> [Records supplied]

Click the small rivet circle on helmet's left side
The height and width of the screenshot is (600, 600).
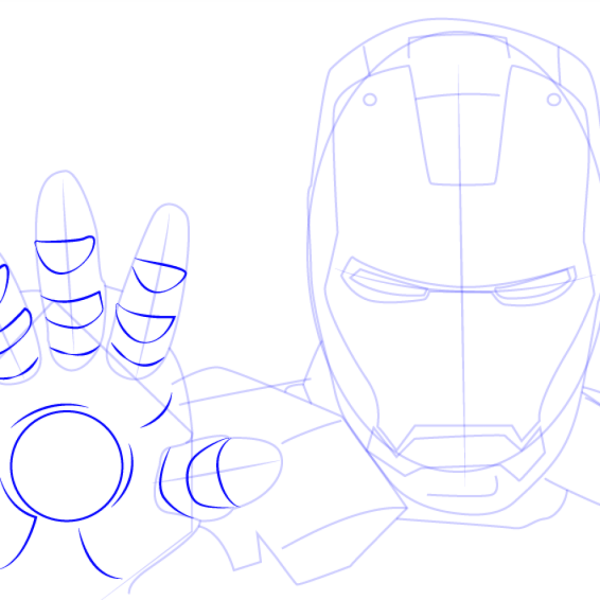coord(369,99)
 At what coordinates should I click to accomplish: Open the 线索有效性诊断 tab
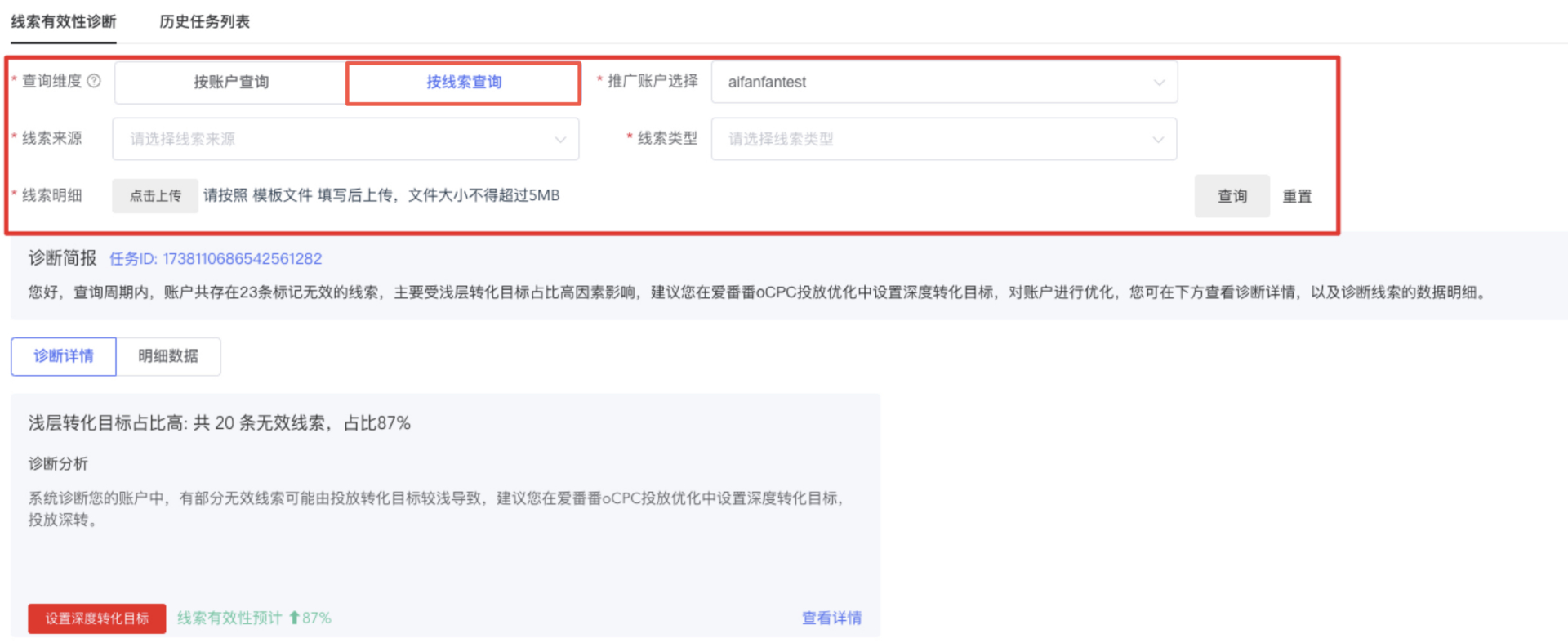pos(64,22)
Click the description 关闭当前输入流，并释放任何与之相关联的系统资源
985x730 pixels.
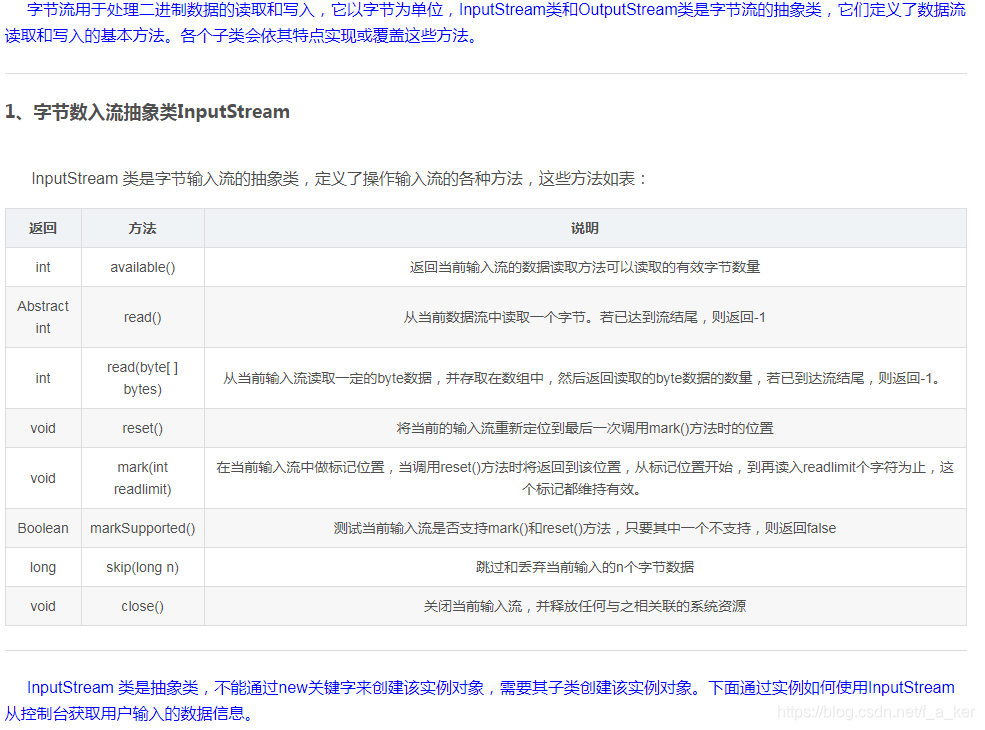pos(585,606)
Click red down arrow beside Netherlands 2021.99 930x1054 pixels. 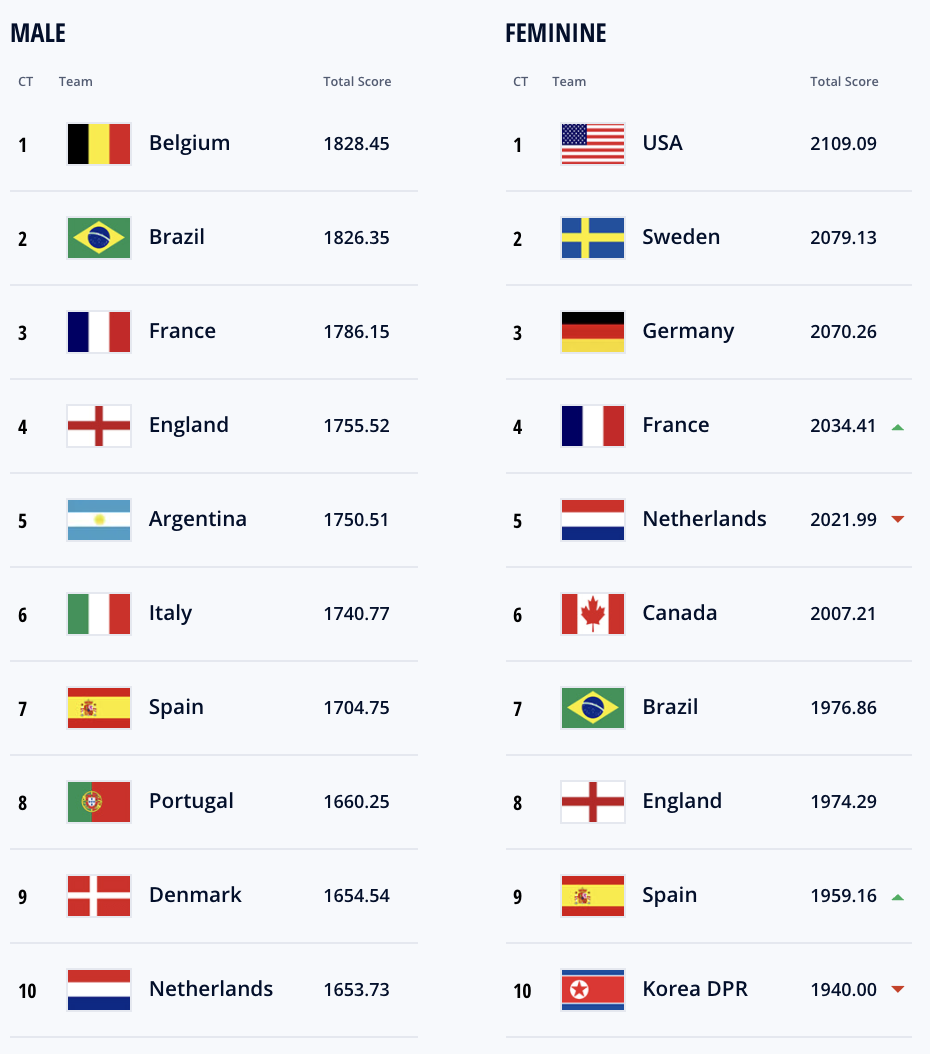[898, 519]
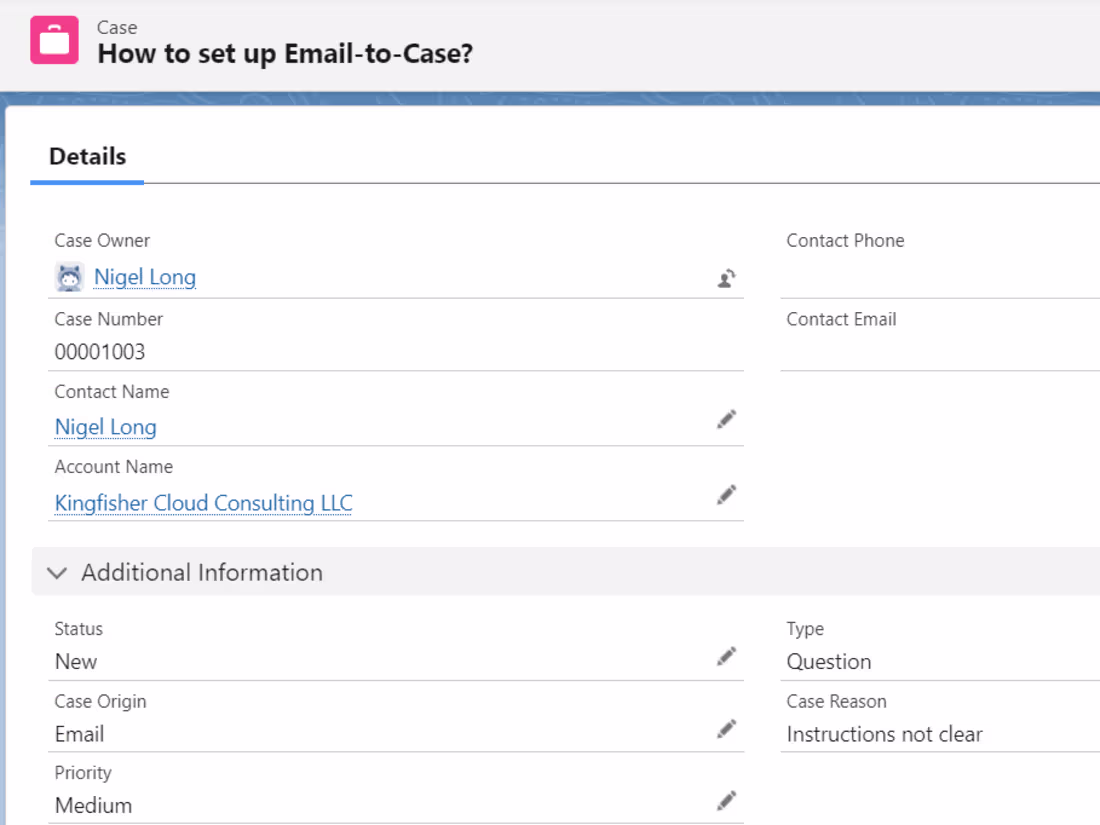Collapse the Additional Information section
The height and width of the screenshot is (825, 1100).
point(57,572)
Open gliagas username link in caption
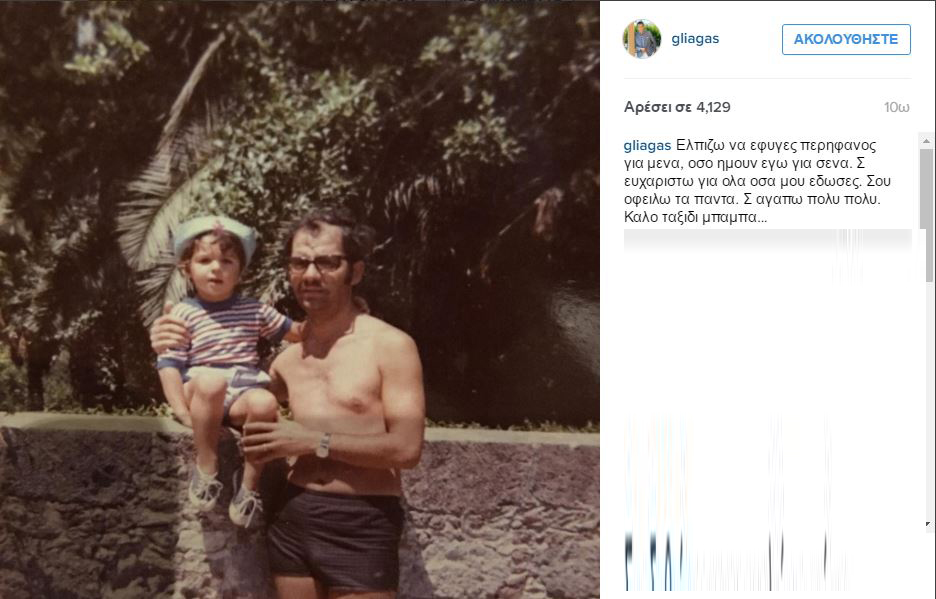 [x=647, y=145]
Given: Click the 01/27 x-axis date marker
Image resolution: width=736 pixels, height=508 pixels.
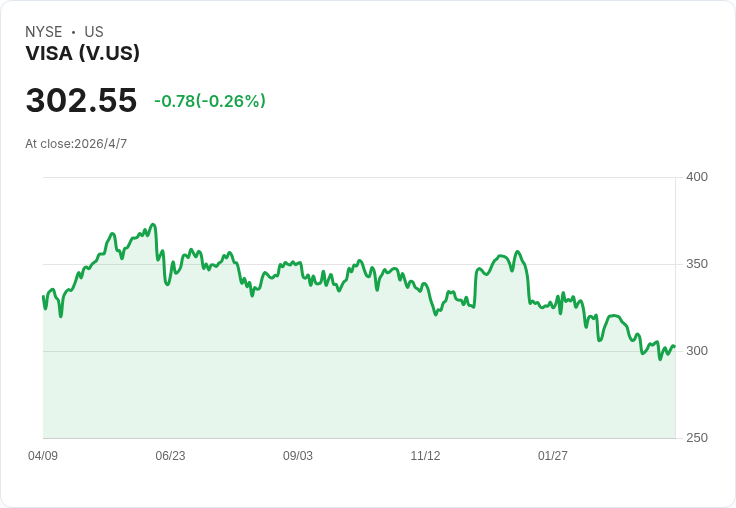Looking at the screenshot, I should 553,456.
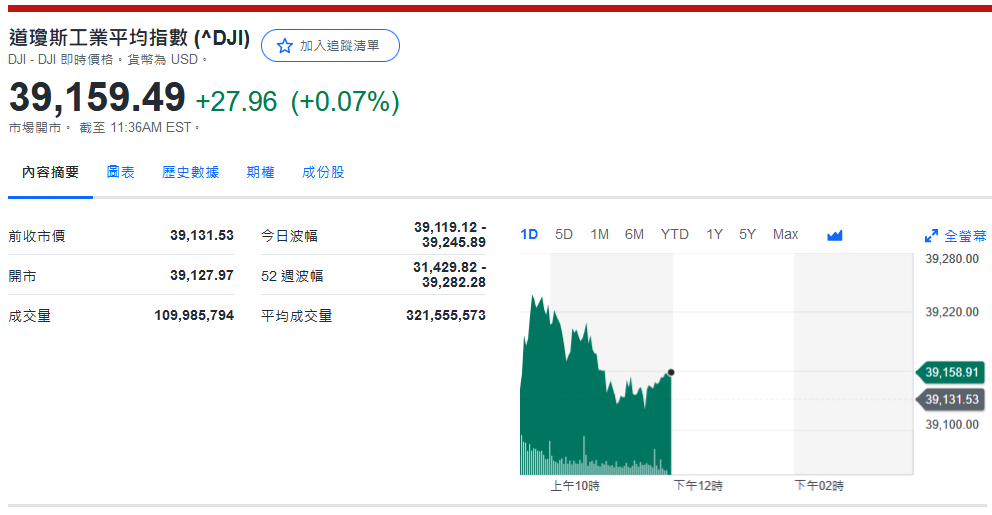
Task: Change chart period to 6M
Action: tap(634, 234)
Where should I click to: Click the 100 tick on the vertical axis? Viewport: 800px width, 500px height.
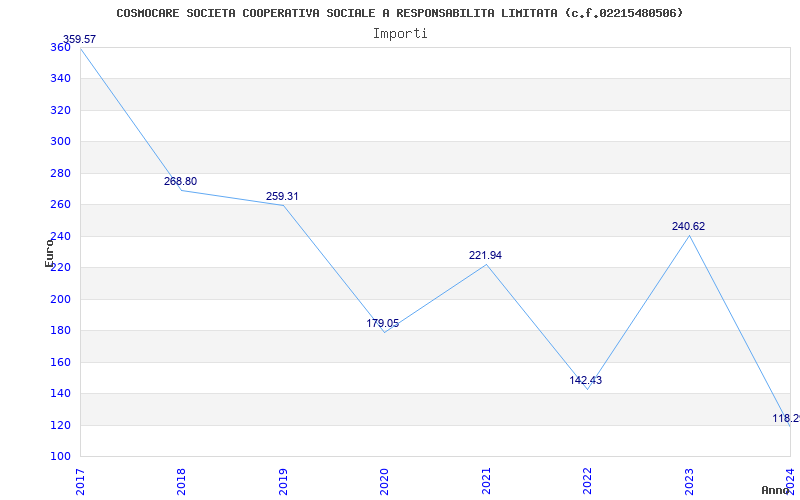coord(60,457)
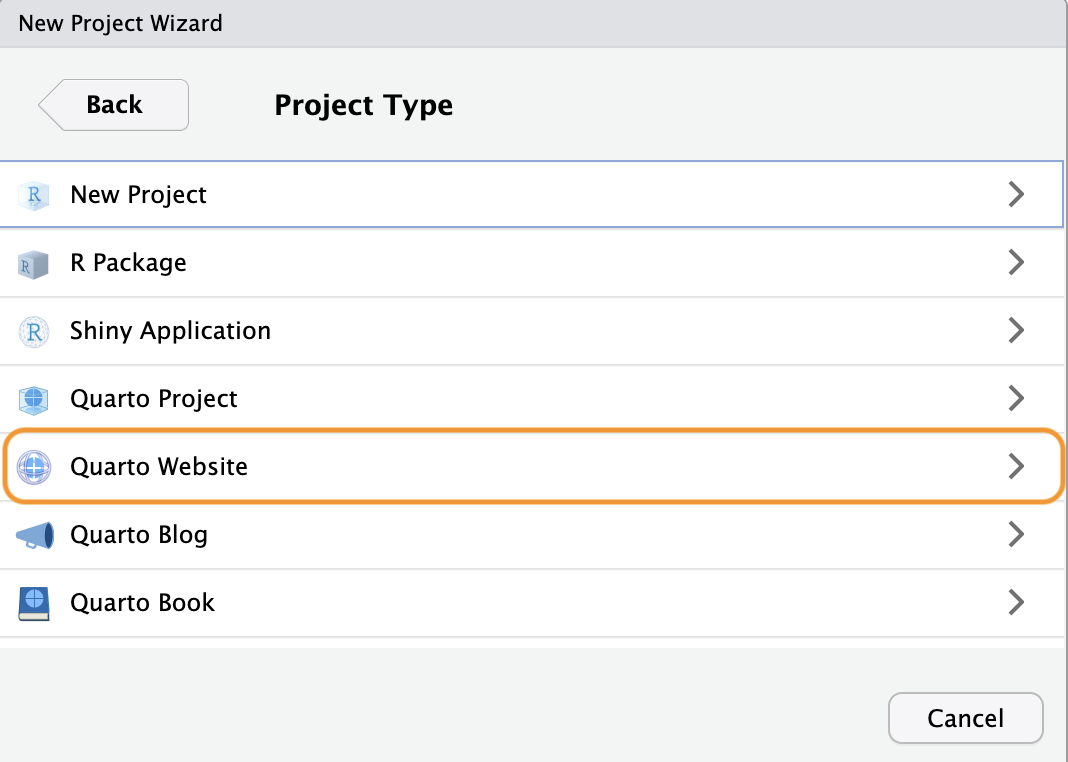Click the Shiny Application icon
The height and width of the screenshot is (762, 1068).
click(x=33, y=331)
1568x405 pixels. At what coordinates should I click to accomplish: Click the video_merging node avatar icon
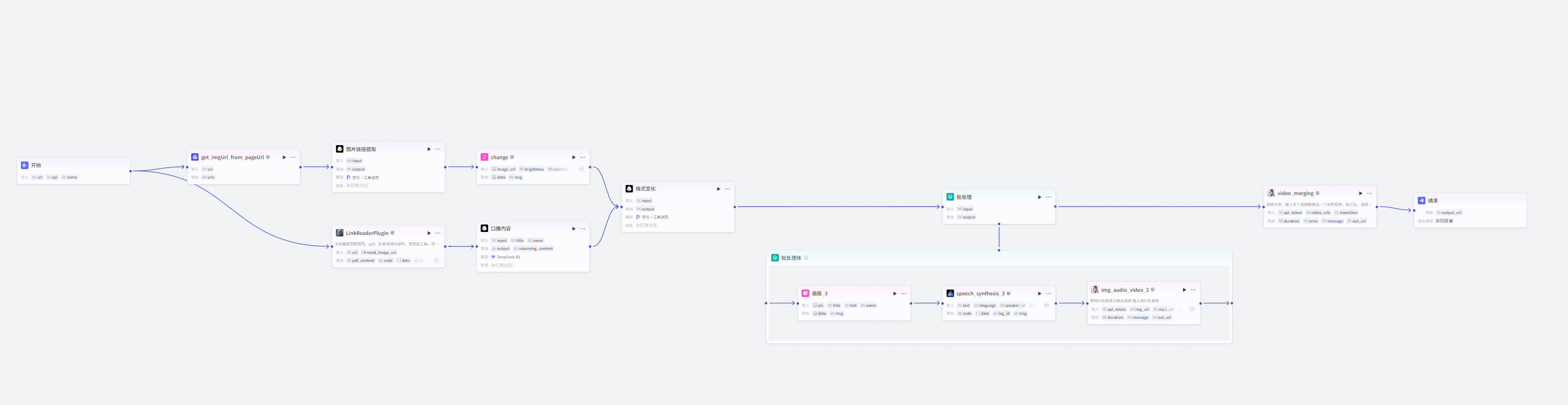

> [Aim of the task]
All lines from the one containing "Where should I" through the final line of the entries above must be restated word for word, pictures excluded.

> [Exercise solution]
Where should I click to: Click the 100 tick on the vertical axis? Viewport: 800px width, 500px height.
coord(60,457)
Click the Shiny Application icon
The height and width of the screenshot is (762, 1068).
click(x=33, y=331)
1568x405 pixels. At what coordinates should I click to accomplish: Click the video_merging node avatar icon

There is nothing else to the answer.